6. Osserva la Corte che i motivi si arrestano al rilievo di inammissibilità sia perché non è trascritto, nel controricorso, il documento sul quale si fondano entrambe le censure (a pag. 25 ( in nota) è riportata solo la parte conclusiva della lettera inviata alla lavoratrice) sia perché le critiche, anche del primo motivo, attengono non all’interpretazione delle norme riportate in rubrica ma all’operata qualificazione ed interpretazione dell’atto da parte del giudice di merito e schermano, in realtà, deduzioni di vizio di motivazione; come tali, ne è precluso l’esame per le considerazioni già espresse in relazione alla disamina del primo motivo del ricorso principale.

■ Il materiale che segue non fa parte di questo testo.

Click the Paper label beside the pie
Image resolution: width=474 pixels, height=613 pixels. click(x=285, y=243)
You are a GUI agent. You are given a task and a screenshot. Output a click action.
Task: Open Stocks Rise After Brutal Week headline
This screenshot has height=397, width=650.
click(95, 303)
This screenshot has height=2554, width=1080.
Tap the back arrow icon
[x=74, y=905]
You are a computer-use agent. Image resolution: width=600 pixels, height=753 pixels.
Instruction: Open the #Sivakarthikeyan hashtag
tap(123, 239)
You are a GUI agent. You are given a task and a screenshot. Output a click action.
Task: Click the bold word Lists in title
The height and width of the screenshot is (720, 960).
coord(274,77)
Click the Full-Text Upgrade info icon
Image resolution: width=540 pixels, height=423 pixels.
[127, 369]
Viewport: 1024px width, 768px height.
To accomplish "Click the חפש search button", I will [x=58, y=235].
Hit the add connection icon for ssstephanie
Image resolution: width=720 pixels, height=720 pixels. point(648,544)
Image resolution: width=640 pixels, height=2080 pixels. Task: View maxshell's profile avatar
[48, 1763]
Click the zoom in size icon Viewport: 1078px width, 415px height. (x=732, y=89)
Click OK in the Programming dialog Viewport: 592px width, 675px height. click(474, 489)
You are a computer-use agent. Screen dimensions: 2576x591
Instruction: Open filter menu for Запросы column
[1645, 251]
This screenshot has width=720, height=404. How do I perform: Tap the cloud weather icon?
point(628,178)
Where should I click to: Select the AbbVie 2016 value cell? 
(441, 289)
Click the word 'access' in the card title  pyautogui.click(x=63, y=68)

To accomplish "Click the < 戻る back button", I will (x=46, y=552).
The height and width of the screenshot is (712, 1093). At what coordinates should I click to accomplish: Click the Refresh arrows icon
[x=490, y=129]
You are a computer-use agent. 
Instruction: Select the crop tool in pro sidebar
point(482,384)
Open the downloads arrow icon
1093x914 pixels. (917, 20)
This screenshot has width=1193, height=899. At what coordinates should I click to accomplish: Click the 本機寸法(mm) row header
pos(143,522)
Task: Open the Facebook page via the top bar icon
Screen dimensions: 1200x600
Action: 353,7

7. Le spese si compensano per la reciproca soccombenza.

In relazione al ricorrente in via incidentale, la circostanza che lo stesso risulti ammesso a beneficiare del gratuito patrocinio lo esonera, allo stato, dal versamento dell’ulteriore somma dovuta ai sensi del D.P.R. 30 maggio 2002, n. 115, art. 13, comma 1 quater a titolo di contributo unificato (cfr. Cass. 25 novembre 2014, n. 25005 e Cass. 2 settembre 2014, n. 18523); sussistono, invece, le condizioni per il pagamento del relativo importo per il ricorrente principale.

P.Q.M.

Rigetta il ricorso principale e dichiara inammissibile quello incidentale.

Compensa le spese.

Ai sensi dell’art. 13 comma 1 quater del D.P.R. nr. 115 del 2002 dà atto della sussistenza dei presupposti per il versamento, da parte del ricorrente principale, dell’ulteriore importo a titolo di contributo unificato pari a quello dovuto per il ricorso principale, a norma dello stesso art. 13, comma 1 bis e della non sussistenza, allo stato, dei presupposti per il versamento, da parte del ricorrente incidentale, dell’ulteriore importo a titolo di contributo unificato pari a quello dovuto per il ricorso incidentale, a norma dello stesso art. 13, comma 1 bis.